Moran’s combination of experience and insight, and her uniquely talented writing provides the perfect voice for today’s generation. Her book is a paean to youthful possibility. Pubs, she writes, “are the palaces of the proletariat”. Music gigs are places where things “can be said and shouted and sung; people get pissed; people get kissed – there is a communal agenda of joyous wilding. These are the boardroom meetings of young people, where we establish our vibe. By way of contrast, everything else I am doing is just sitting, and waiting. God, I want to go out again.”
Changing the World
Back at the library, the discussion returns to Moran’s activism once more. How is it that we change the world, again?
“We’ve got to stop waiting for superheroes to come along,” says Moran, critical of the way contemporary activists are quick to criticize other activists. One of the things that derails activism, she says, is when people shoot down an idea or an activist because their ideas aren’t perfect, because they’ve left something out of their analysis, and they’re not solving all the world’s problems at once. No one can be expected to represent all women, she says; no one expects that of male leaders. She likens feminism to a patchwork quilt, in which people contribute their own little bits to the whole. “We all do it collectively,” she says.
In this struggle, her own chosen battleground is pop culture and social media.
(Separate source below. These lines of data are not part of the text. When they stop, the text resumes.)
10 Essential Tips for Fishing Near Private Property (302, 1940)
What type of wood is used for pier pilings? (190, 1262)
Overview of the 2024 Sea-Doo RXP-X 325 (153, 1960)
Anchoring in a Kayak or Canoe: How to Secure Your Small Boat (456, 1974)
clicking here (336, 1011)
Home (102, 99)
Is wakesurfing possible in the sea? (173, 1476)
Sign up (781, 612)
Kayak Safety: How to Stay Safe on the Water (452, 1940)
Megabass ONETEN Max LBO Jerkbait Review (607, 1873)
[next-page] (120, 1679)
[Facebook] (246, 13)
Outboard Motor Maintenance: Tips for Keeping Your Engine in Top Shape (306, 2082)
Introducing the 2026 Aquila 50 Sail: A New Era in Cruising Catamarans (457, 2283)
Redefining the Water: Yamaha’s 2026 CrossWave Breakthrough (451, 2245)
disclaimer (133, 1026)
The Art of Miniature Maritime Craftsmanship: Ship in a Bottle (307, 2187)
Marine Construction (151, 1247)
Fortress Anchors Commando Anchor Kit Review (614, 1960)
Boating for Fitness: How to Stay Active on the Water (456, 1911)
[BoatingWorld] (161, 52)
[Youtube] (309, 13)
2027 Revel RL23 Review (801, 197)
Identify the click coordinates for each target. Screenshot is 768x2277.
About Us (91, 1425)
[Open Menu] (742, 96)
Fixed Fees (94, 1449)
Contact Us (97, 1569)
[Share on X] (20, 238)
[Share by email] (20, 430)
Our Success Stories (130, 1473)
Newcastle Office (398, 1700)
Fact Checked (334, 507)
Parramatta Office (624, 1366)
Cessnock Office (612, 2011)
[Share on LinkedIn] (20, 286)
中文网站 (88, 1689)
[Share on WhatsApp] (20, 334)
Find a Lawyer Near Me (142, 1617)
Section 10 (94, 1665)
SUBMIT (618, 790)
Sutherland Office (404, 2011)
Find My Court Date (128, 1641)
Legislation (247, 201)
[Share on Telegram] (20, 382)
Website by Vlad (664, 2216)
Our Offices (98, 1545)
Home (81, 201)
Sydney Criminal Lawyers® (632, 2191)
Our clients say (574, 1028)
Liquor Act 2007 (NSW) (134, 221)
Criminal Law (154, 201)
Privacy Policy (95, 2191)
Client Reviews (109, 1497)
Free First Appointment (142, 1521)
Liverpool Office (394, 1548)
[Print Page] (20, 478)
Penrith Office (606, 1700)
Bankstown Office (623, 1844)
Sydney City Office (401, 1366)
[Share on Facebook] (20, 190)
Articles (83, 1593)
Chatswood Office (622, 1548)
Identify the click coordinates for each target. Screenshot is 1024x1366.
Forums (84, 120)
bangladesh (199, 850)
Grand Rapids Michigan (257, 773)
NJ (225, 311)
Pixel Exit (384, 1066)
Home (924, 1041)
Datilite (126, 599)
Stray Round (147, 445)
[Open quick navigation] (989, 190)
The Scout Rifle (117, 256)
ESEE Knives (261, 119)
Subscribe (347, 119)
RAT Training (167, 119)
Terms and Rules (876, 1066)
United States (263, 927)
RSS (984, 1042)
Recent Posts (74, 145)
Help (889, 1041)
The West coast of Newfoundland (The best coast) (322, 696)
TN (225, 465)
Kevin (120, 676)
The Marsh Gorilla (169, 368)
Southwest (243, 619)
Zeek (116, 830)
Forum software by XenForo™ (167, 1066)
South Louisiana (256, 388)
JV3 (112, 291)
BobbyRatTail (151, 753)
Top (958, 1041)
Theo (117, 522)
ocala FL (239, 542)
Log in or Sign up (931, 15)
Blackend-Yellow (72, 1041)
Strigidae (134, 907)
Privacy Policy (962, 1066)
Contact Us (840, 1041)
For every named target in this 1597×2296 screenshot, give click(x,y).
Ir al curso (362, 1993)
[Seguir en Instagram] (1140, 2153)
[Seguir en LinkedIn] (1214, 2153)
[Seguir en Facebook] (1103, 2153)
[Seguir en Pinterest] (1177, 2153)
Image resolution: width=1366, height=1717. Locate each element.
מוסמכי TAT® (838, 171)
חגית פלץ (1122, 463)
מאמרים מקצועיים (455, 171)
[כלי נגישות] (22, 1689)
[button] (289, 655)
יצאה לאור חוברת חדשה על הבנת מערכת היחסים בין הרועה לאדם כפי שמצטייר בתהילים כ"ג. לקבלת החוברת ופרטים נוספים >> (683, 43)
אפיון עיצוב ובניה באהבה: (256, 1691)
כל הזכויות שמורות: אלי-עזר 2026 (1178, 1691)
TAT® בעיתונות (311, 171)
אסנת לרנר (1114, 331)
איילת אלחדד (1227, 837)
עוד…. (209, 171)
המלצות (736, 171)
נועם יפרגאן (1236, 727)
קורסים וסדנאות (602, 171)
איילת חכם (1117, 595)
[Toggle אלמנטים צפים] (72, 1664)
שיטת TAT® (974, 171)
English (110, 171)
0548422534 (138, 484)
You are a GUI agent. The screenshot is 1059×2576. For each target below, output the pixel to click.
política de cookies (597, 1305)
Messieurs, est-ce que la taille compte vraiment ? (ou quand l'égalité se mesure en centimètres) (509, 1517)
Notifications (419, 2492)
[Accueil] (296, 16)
“I believe in marching… but culture just works so much quicker,” she says. “You can go on one march, and that will last a couple of hours, but culture marches forever. You make a film, you make a movie, you make a book, you write a poem, you have a blog, and it’s out there marching every day for you.”
And she repeats her advice: by and large, people don’t respond to anger. Humour, and kindness, are her chosen weapons. And a little bit of style doesn’t hurt, either.
“Sometimes you don’t want to argue what’s right and what’s wrong,” she says. “You just make it cool instead. That is the shortcut.”
Moran is an unlikely yet badly needed hero for a generation whose historical certitudes are slipping: from middle class aspirations to progressive political ideologies. In an era when activists spend more time fighting each other than the system, in which feminism is under attack by those whose lives were shaped by its gains, and in which governments still don’t seem to have realized the destructive threat neoliberal austerity poses to their own communities, Moran provides unexpected solace. Her optimism offers hope; her confidence is infectious; and her humour seems to put everything aright, even if just for a little while. Most importantly, it provides the strength to soldier on.
How to Build a Girl is a defining feminist novel that spans generations in its appeal. I sincerely doubt it’s the last we’ll hear from Moran, and let us hope that it's not. The world sorely needs her.